Question 1 is based on the provided documents.

Question 1

Essay

Evaluate the arguments regarding Women’s Suffrage.

Source 1.1

Suffrage Parade in New York City, 1912. Youngest parader in New York City suffragist parade.

Source 1.2

Election Day, 1909.

Source 1.3

Women’s Suffrage Prior to the Passage of the 19th Amendment. Victory Map 1919.

Source 1.4

"With violence and disturbance in the natural world, we see a constant effort to maintain an equilibrium of forces. Nature, like a loving mother, is ever trying to keep land and sea, mountain and valley, each in its place, to hush the angry winds and waves, balance the extremes of heat and cold, of rain and drought, that peace, harmony, and beauty may reign supreme. There is a striking analogy between matter and mind, and the present disorganization of society warns us that in the dethronement of woman we have let loose the elements of violence and ruin that she only has the power to curb. If the civilization of the age calls for an extension of the suffrage, surely a government of the most virtuous educated men and women would better represent the whole and protect the interests of all than could the representation of either sex alone."

Excerpt from The Destructive Male by Elizabeth Cady Stanton. 1868.

Source 1.5

Anti suffrage pamphlet from the National Association Opposed to Women's Suffrage. Estimated publishing in the 1910s.

● Data block:

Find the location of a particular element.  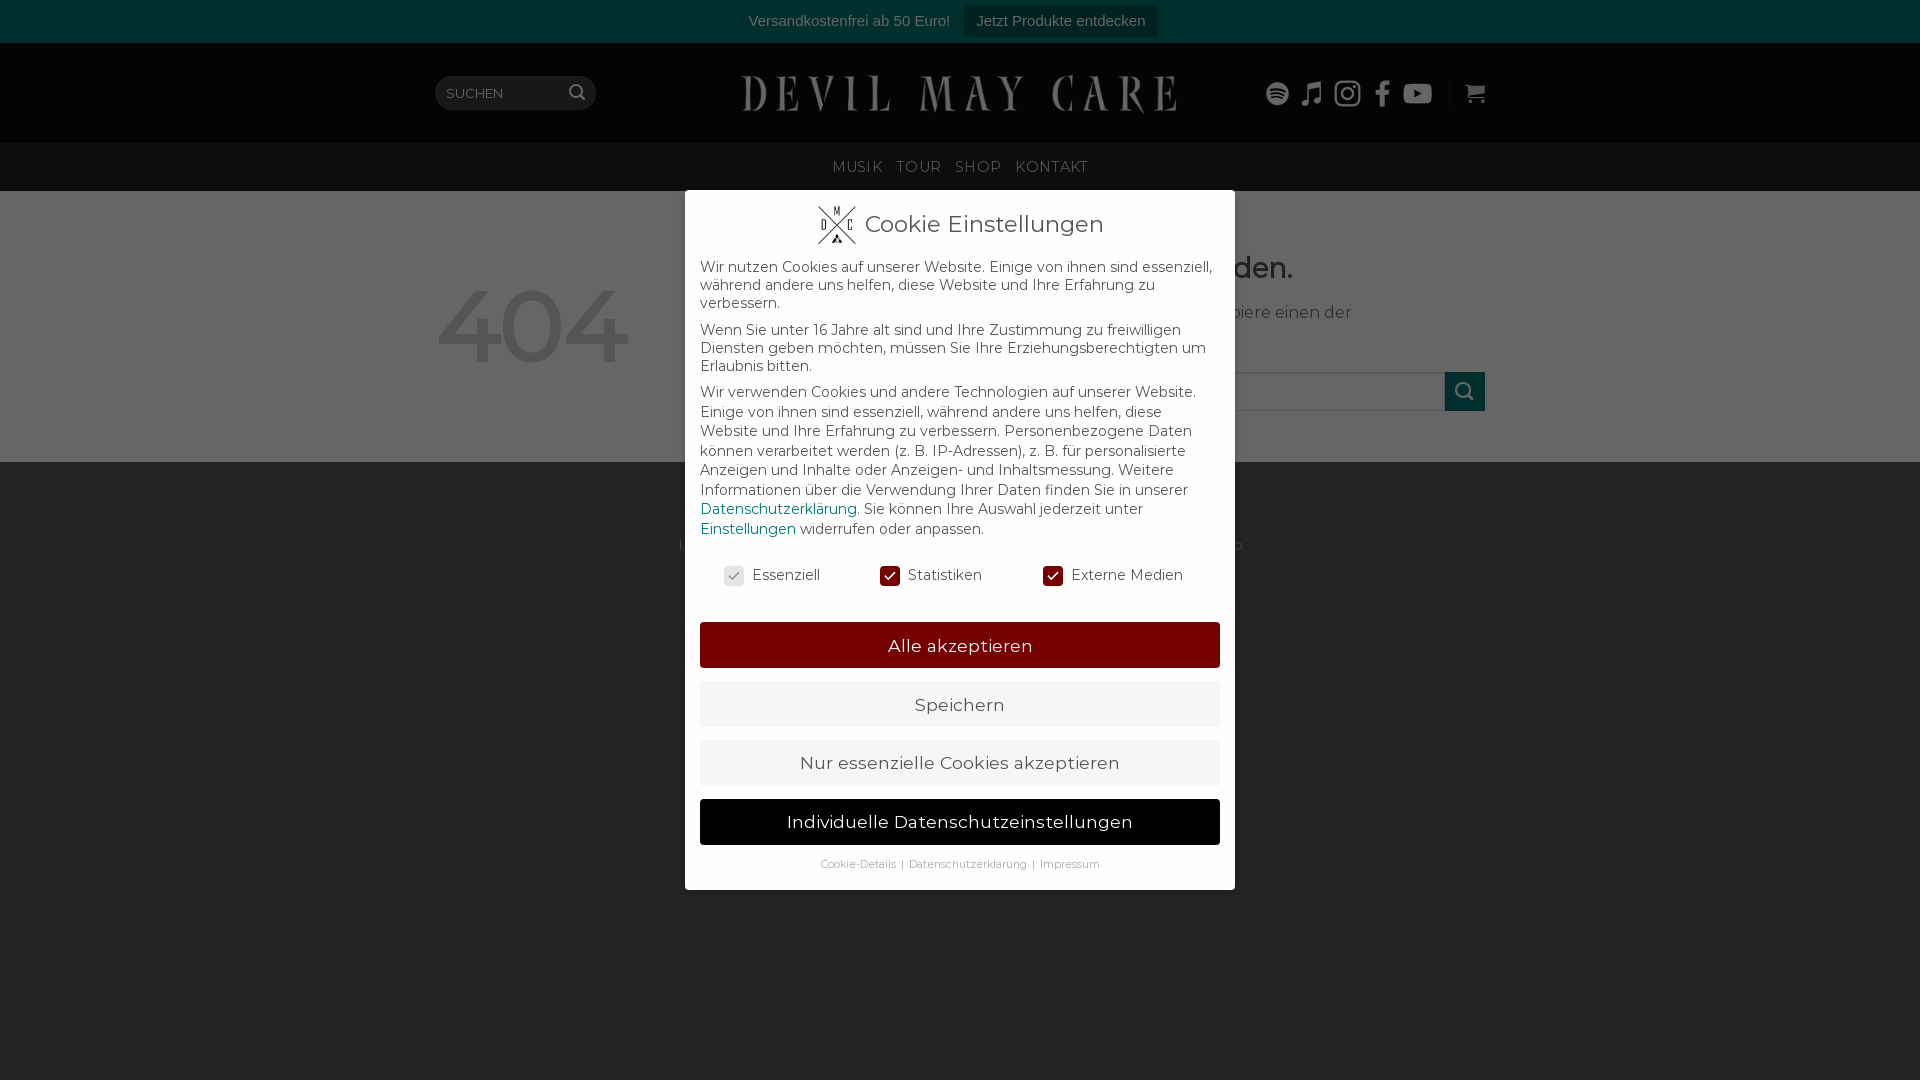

● Parts of the exercise:
#1 From the Stanton quotation in the suffrage sources, list the pairs that Nature is said to keep in place or balance.
#2 Answer these questions about the suffrage sources:
(a) What year is given for the suffrage parade in New York City?
(b) What is the title of the 1868 excerpt?
(c) Which organization issued the anti-suffrage pamphlet?
#3 Pick up the suffrage sources after the entry for Source 1.5 and carry them forward.

● Responses to the exercise:
#1
land and sea
mountain and valley
heat and cold
rain and drought

#2
(a) 1912
(b) The Destructive Male
(c) The National Association Opposed to Women's Suffrage

#3
Source 1.6

“Woman suffrage would result either in a needless political muddle or in a social and political turmoil which would tend to weaken the State, to stir up discord in society and in the home, and would put obstacles in the way of progress which the wisest statesmanship might fail to overcome…

The grant of suffrage to women is repugnant to instincts that strike their roots deep in the order of nature. It runs counter to human reason, it flouts the teachings of experience and the admonitions of common sense. Although women have other capacities without numbers held in equal distinction and some in higher honor, they have never possessed or developed the political faculty. Without the counsel and guidance of men, no woman ever ruled a state wisely or well. The defect is innate [a characteristic they are born with] and one for which a cure is both impossible and not to be desired. That they lack the genius for politics is no more to their discredit than man’s handiness in housewifery and in the care of infants….

Let there be no mistake as to the import of this argument. It is not in the remotest manner based upon the assumption or belief that woman is man’s inferior, either intellectually or in any other way. It rests upon the established fact that man’s work is different from women's work, and that in his work and in his striving in his own particular field that give man the qualifying knowledge essential to intelligent voting….”

New York Times Editorial. February 7th 1915.